Further, given the amount of data the system (which thanks to the EU data retention shitbag you have to keep), I rather doubt there was that much loss. The Greeks seem convinced the Americans are behind it. Well, perhaps. Garbled early reports spoke of a base station near the US Embassy (also near every other national institution) being “used to intercept calls,” but this is nonsense because the system doesn’t work like that – lawful intercept is a core-network function not a radio access network function.
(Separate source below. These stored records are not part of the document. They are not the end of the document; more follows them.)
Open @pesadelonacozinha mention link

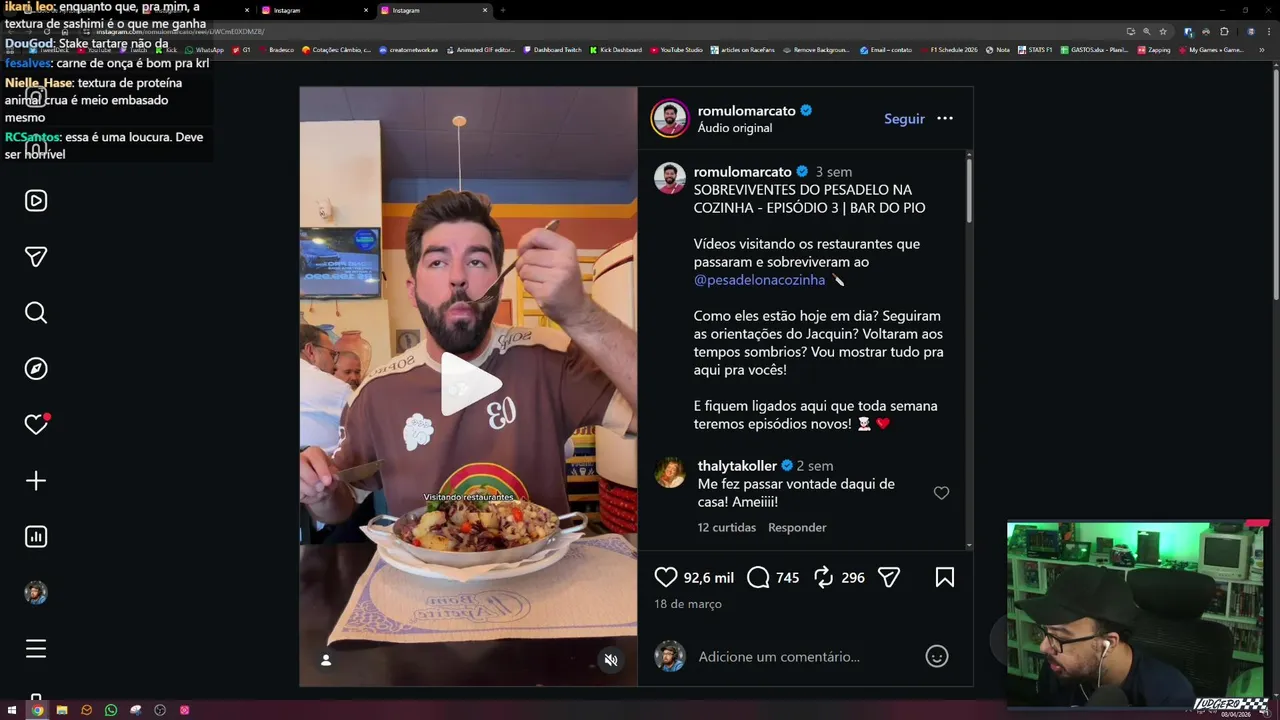coord(760,280)
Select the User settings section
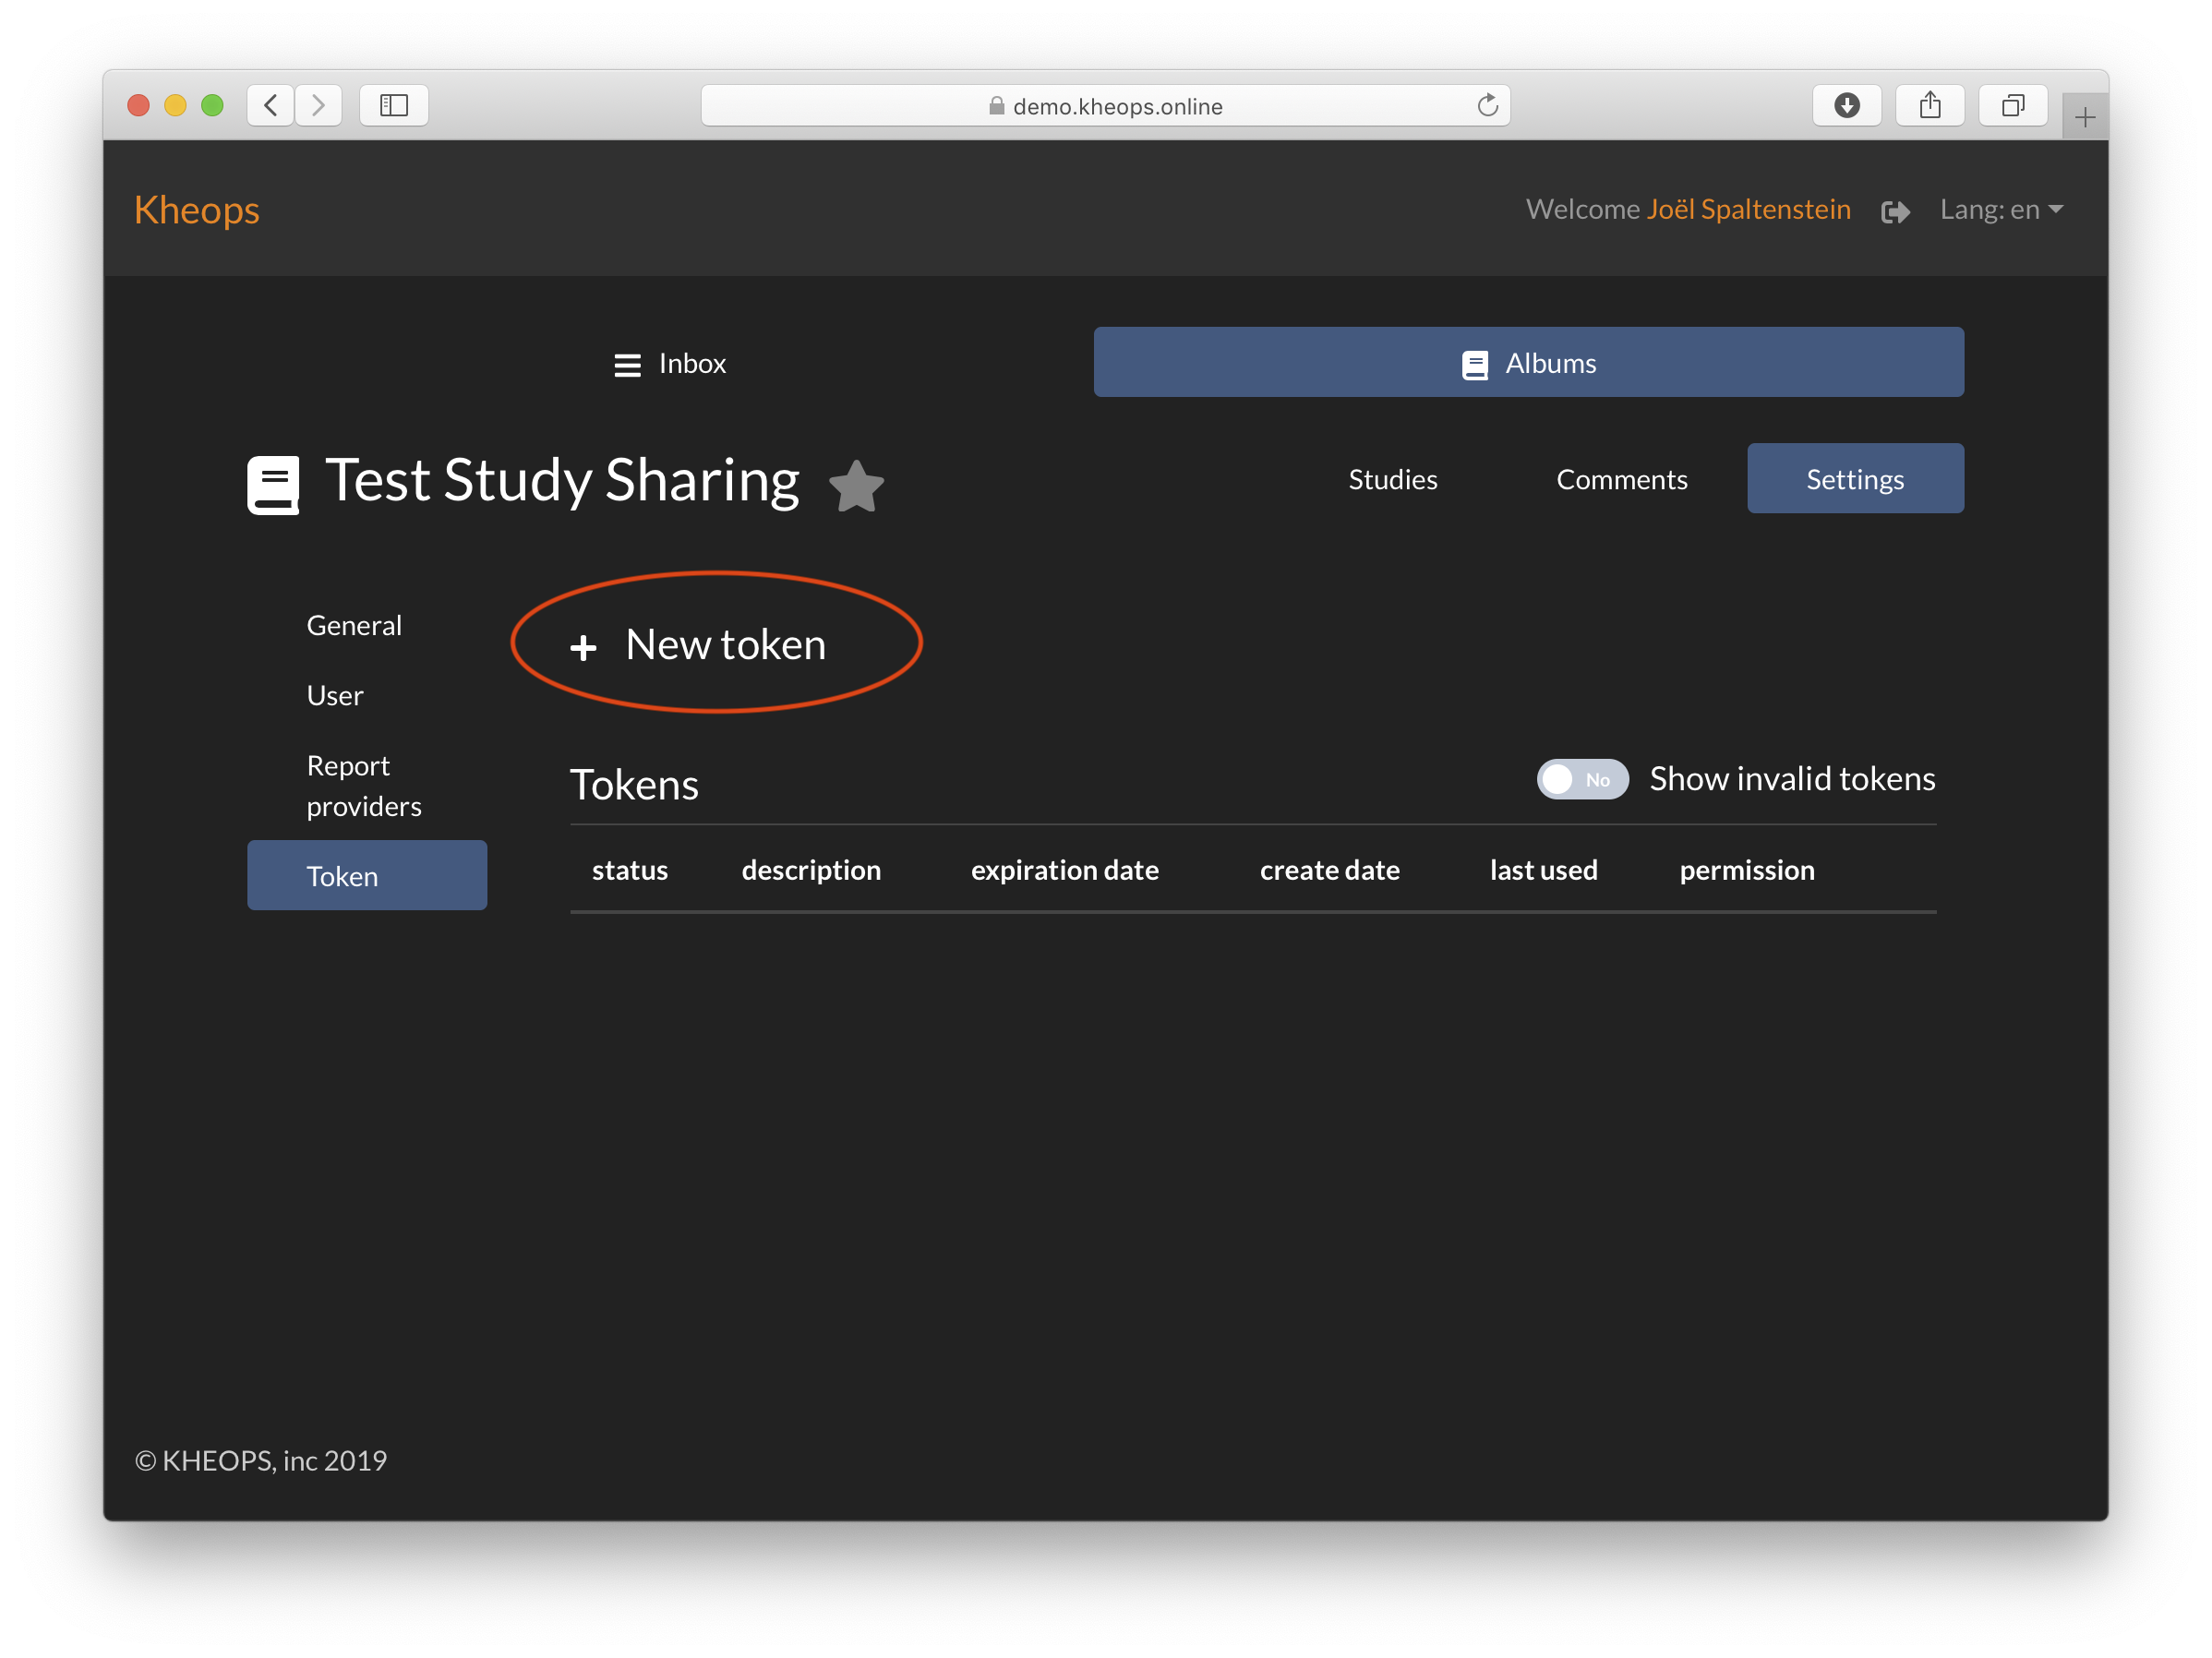The image size is (2212, 1658). pyautogui.click(x=336, y=693)
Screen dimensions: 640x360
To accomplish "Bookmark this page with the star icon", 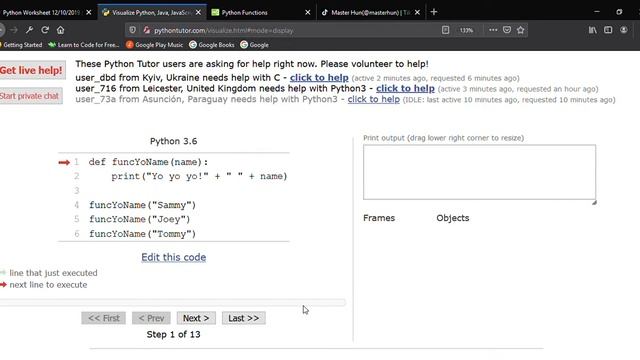I will coord(520,30).
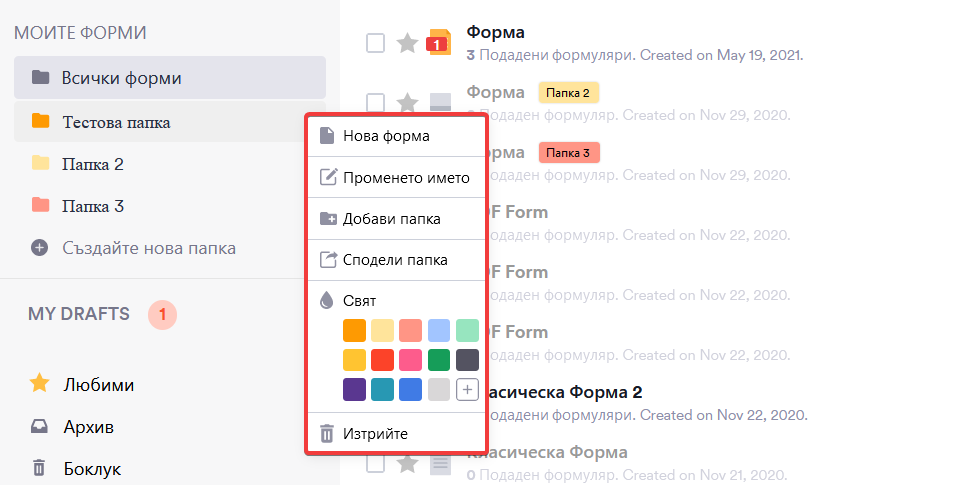The height and width of the screenshot is (485, 956).
Task: Click the star icon beside first Форма
Action: click(407, 43)
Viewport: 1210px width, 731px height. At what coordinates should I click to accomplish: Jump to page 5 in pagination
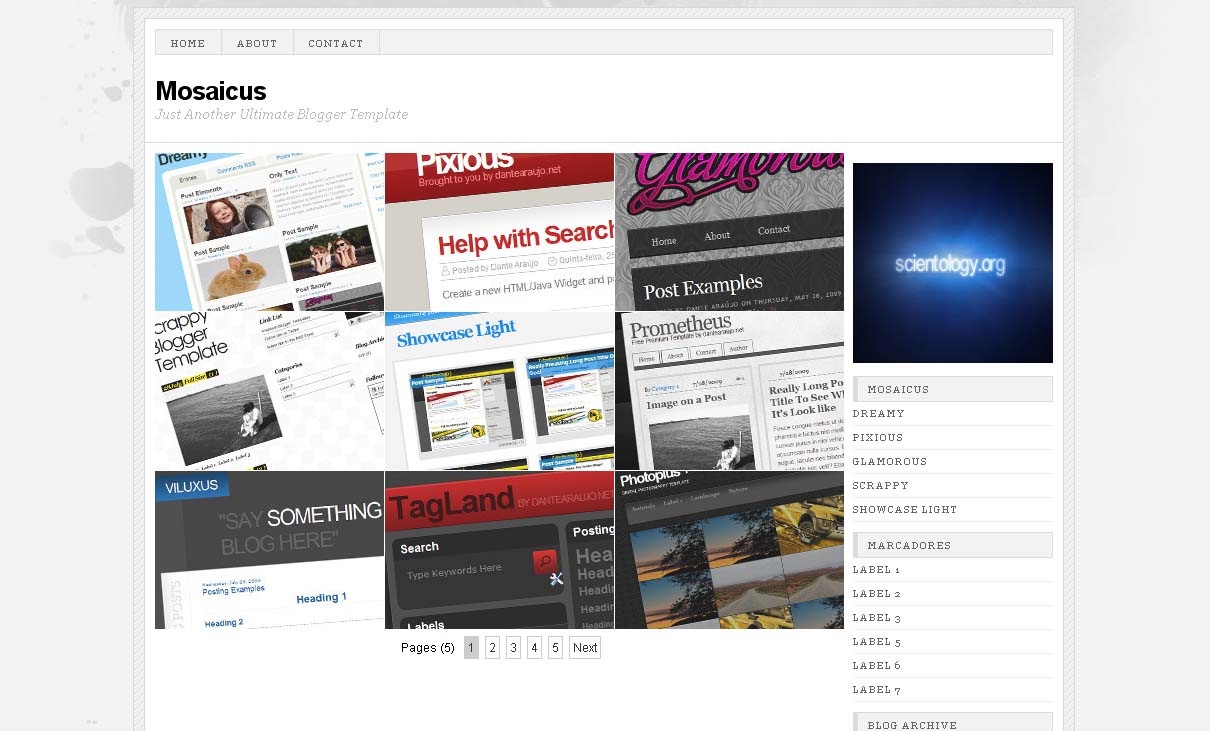pyautogui.click(x=555, y=648)
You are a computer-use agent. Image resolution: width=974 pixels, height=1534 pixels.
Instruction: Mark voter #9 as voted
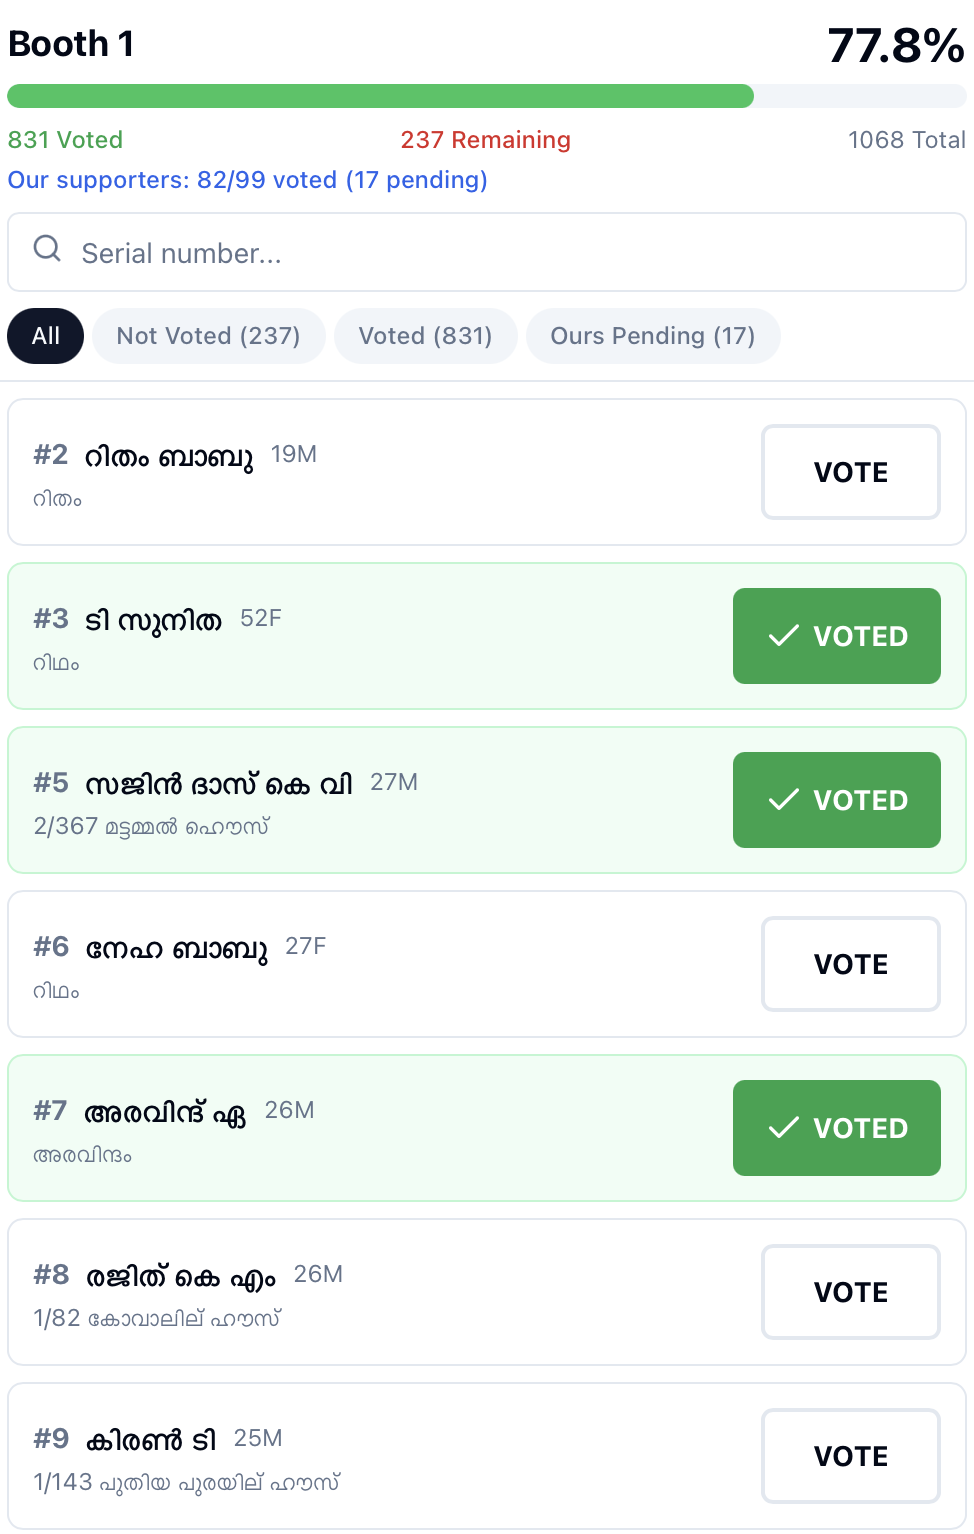pyautogui.click(x=850, y=1456)
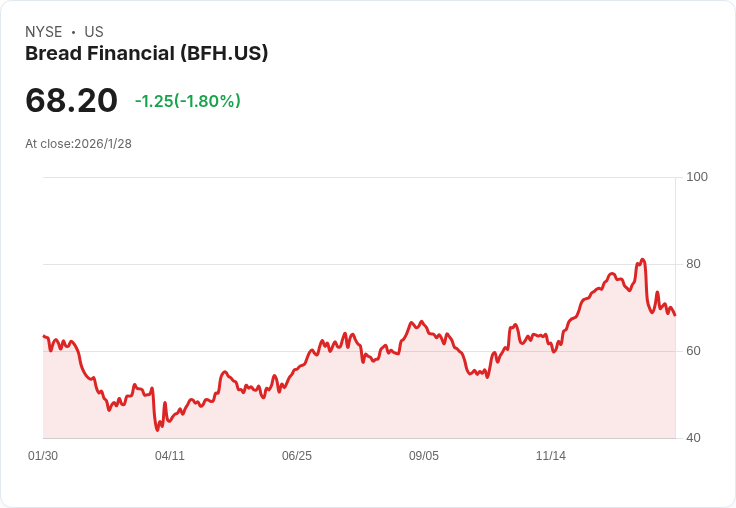Select the 11/14 date on x-axis
The width and height of the screenshot is (736, 508).
[x=551, y=456]
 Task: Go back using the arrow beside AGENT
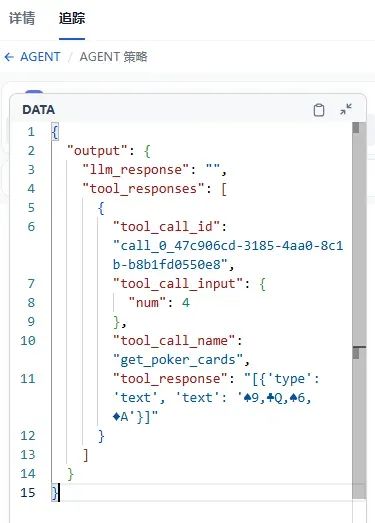[x=9, y=57]
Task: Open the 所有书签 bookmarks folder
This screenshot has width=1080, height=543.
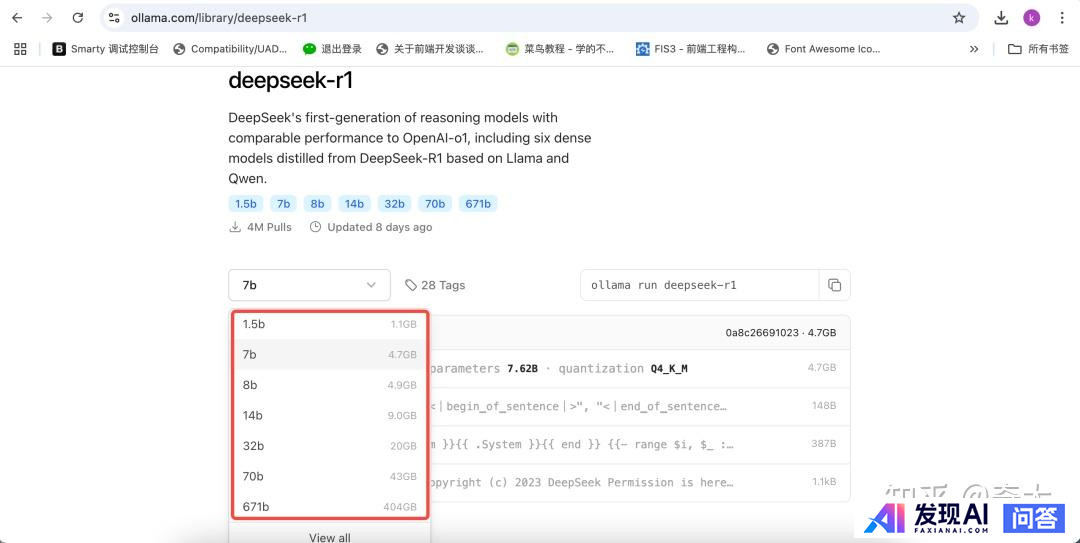Action: [1038, 49]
What they seem to have meant was that the phone numbers used to receive the intercept data were to be found in that cell.

That could mean the US, or the British embassy (it’s not far), or for that matter the Greek government itself. Or it could mean that the phones were kept in a rented office there – or whatever. It’s curious that they were always within the same few cells – they could have been anywhere on-network, which you would think would be better for counter-surveillance. Upshot? I don’t know whodunnit, but it is rough to blame Vodafone for fixing the hole when they found it.

Now, those ID cards. Whilst I was away, the Commons duly rolled over and capitulated to the whole stack of Blairite crufto binge-legislation – smoking, IDs, “glorification”, the lot. I would like to remind you that a National ID System as proposed is going to be a similar scale and nature to a bank’s remote authorisation system, or indeed Vodafone UK’s core network. It will need to be very high-availability (i.e. not break down), very high reliability (i.e. not make mistakes) and very high security (i.e. keep out the haX0rs and keep in the data).

I’ve said this before and I’ll say it again. There will be some 44 million ID cards when the system is complete. If they are all looked-up against the register once a year, that makes 44 million queries. If it’s as reliable as VisaNet or GSM, that makes…440 wrong’uns, each one of which could mean denial of liberty or a four-figure fine. Clear the courts! The pathetically minimal real data that is available is worse, putting a failure rate for the best of the biometrics at 4% – or 1,760,000 fails a year in our example scenario.